Artigos

Desconstruir a doença

Atualmente a resposta da saúde mental é cada vez maior e mais diversificada

Cada história de vida é um habitáculo de personagens que se movimentam de acordo com a sua personalidade e saúde mental.

Quando a doença se constrói no núcleo familiar se uns conseguem coabitar com a herança, reconstruindo-se, adaptando-se, desviando o foco da doença, outros assumem a continuidade.

A intervenção na área da saúde mental facilita o desvio do foco restaurando o lado saudável, essencial na construção de uma nova identidade.

Permitir-se repensar a história, em diferentes perspetivas, aceitando abandonar o trauma como justificação para “todos os males” é o princípio do sucesso terapêutico. Resistir é manter ativo o núcleo da doença destruindo as relações no presente e correndo o risco de o transmitir às gerações seguintes.

Todos já observamos pessoas aparentemente muito competentes, em diferentes áreas da vida, reféns de histórias, traumáticas, ou sentidas como tal, que arrastam pela vida fora a impossibilidade de alterar o ciclo. Esperam dos outros compensações desajustadas. Falo de filhos, irmãos, companheiros de vida e tantos outros que se veem obrigados a suportar a doença do outro. Há quase uma sensação de direito que vale tudo já que, um dia, alguém os terá feito sentir que não valiam nada.

Entendo que não seja fácil, em climas de afeto, ceder à vontade de proteger e compensar com carinho a doença ou perturbação mental. Contudo faze-lo em continuidade, sem o auxílio do tratamento, é aguardar sintomas mais graves e comportamentos mais desajustados que obrigatoriamente vão desaguar em sofrimento generalizado.

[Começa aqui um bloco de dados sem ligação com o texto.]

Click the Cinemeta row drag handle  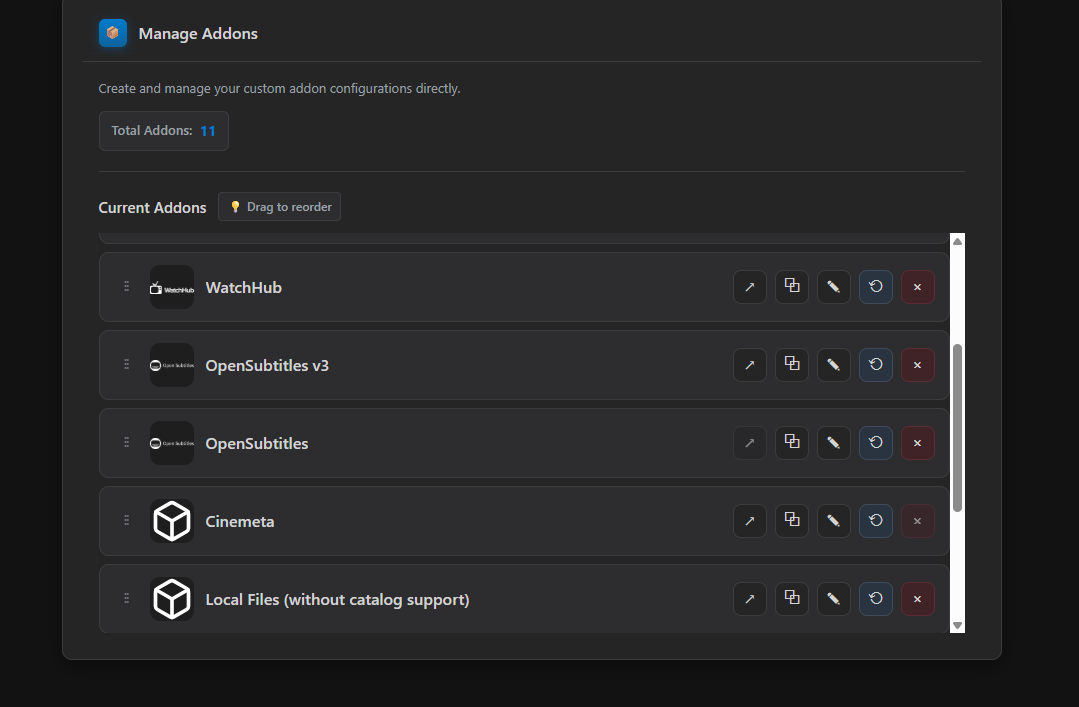[127, 521]
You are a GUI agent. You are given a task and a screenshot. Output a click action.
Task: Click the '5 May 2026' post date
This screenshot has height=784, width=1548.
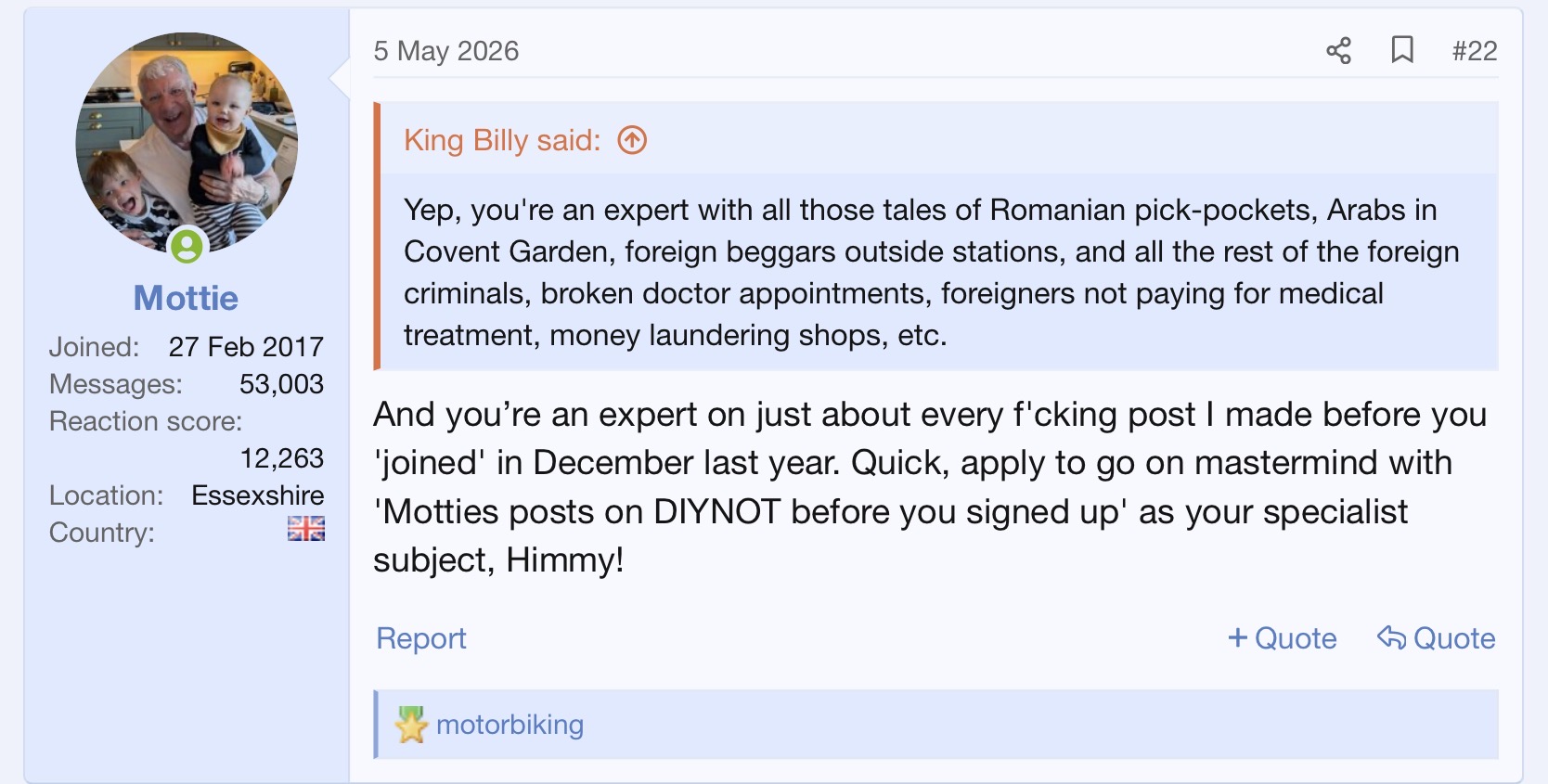tap(446, 51)
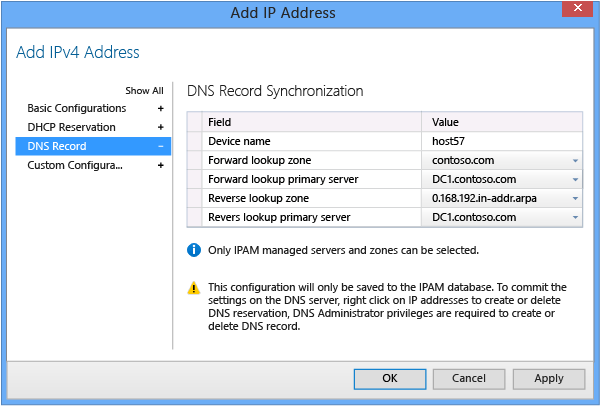Click Show All in the sidebar
601x406 pixels.
[144, 90]
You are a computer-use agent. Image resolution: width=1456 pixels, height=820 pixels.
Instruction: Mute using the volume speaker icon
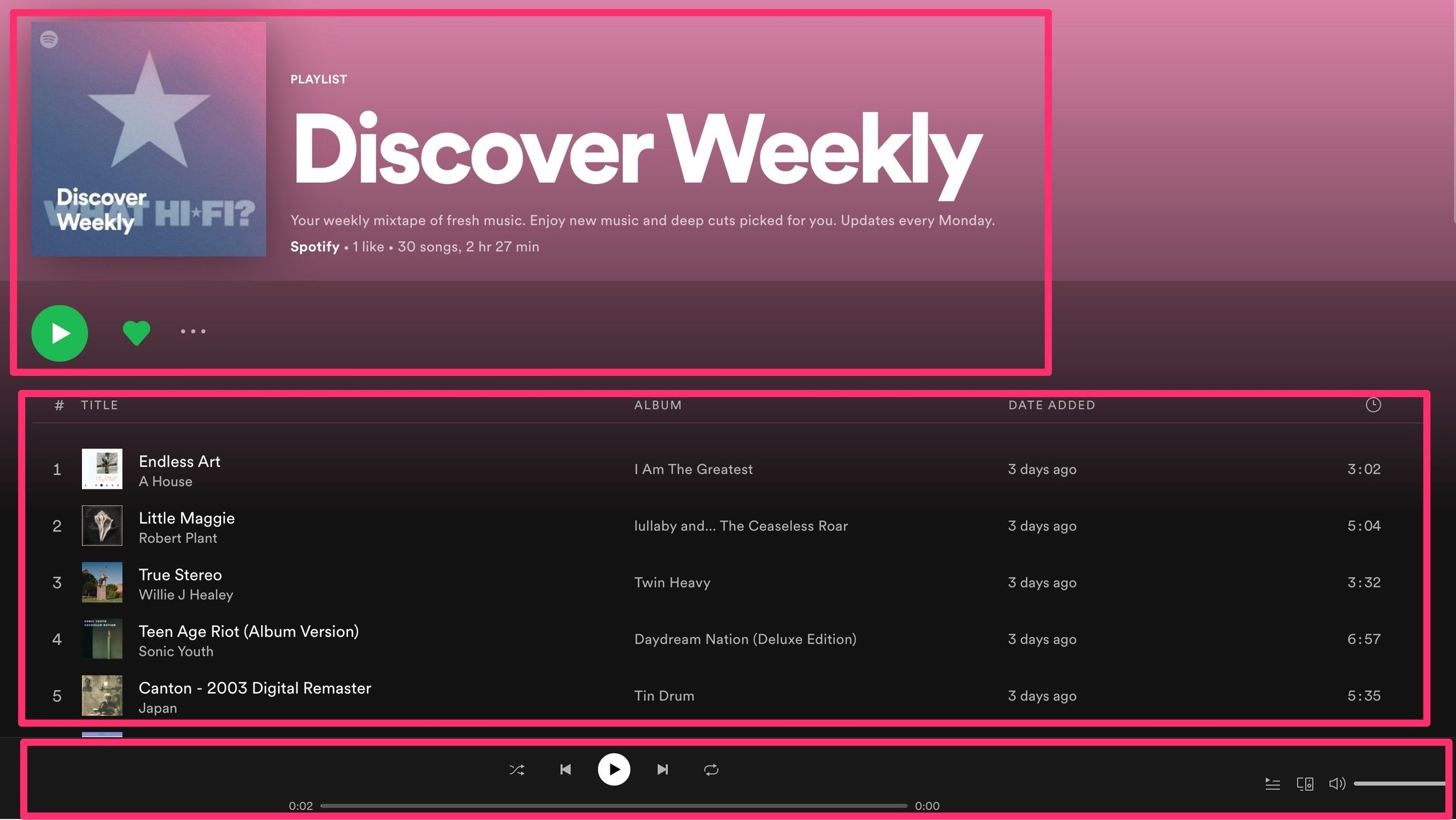(1337, 784)
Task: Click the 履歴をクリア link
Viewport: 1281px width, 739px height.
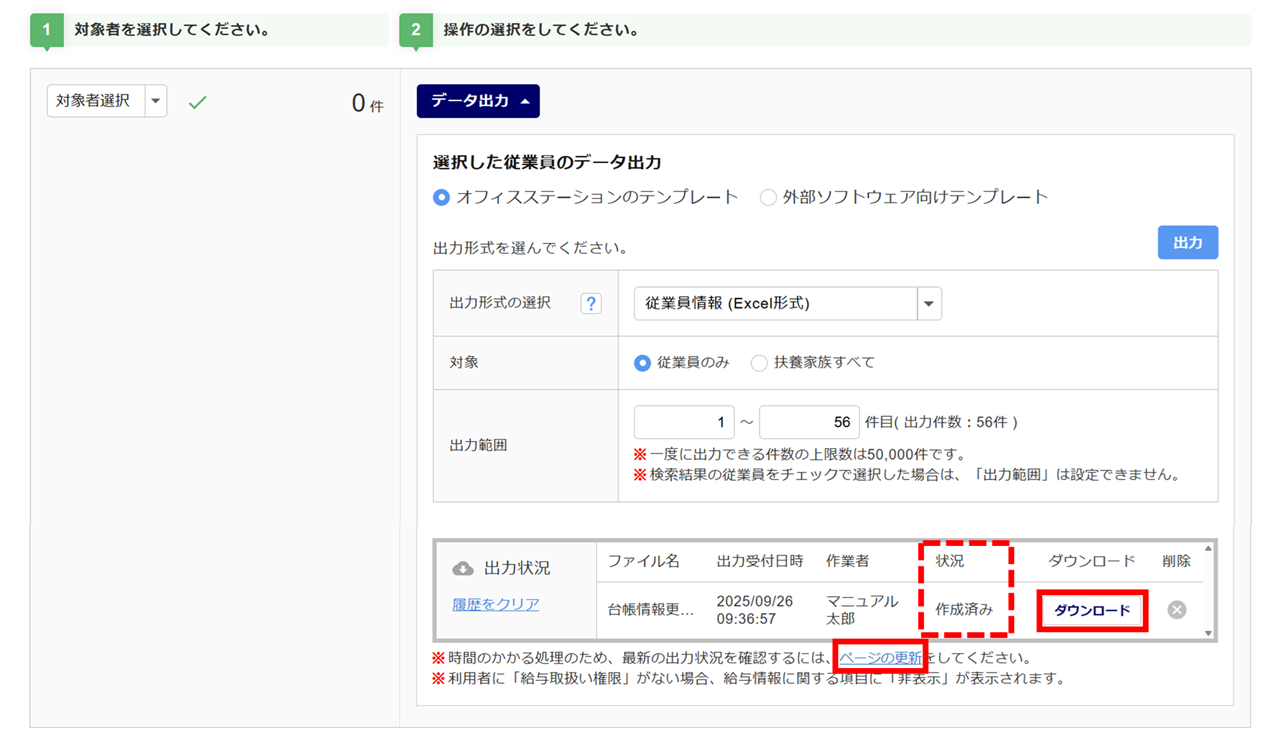Action: tap(496, 604)
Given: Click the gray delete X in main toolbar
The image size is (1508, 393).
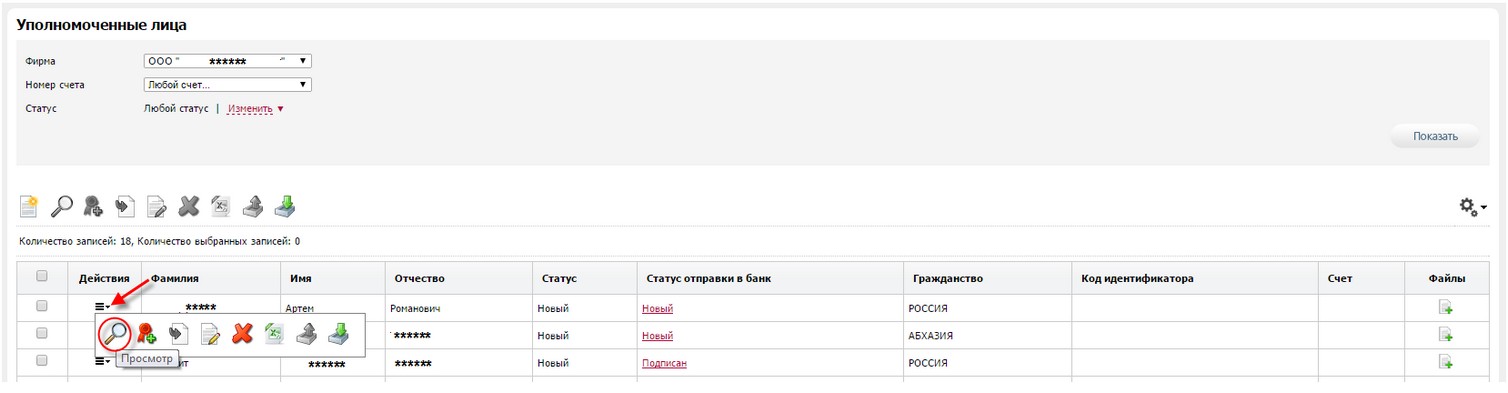Looking at the screenshot, I should click(x=189, y=206).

Atualmente a resposta da saúde mental é cada vez maior e mais diversificada. A Região Autónoma da Madeira é um exemplo a nível nacional de resposta pública de qualidade. Os cuidados de saúde primários assim como os serviços hospitalares integram um serviço de psicologia maduro e altamente competente que se construiu com grande empenho de todos os que acreditaram nos benefícios desta decisão.

De igual modo a sociedade madeirense, nas suas diversas áreas de intervenção e divulgação, nomeadamente a comunicação social, têm sido um facilitador ativo da desconstrução da doença mental como uma área obscura da saúde, motivo de vergonha e secretismo.

Não há por isso razão para não procurar ajuda. Se não for o próprio a manifestar vontade e tomar a decisão o pedido pode começar por quem está perto, disponível para participar. O caminho nem sempre é fácil e muito menos de resultados imediatos, contudo o importante é começar. Ter medo de enfrentar o doente é promover a doença e impedir a construção de uma vida potencialmente saudável, para o próprio e para todos que o acompanham.

Como em qualquer ato de amor dar colo sem limites é o mote para a infelicidade de quem o recebe e para a destruição de uma qualquer relação em partilha que se queira saudável.

Permitir-se pensar sobre tudo isto é já um bom princípio.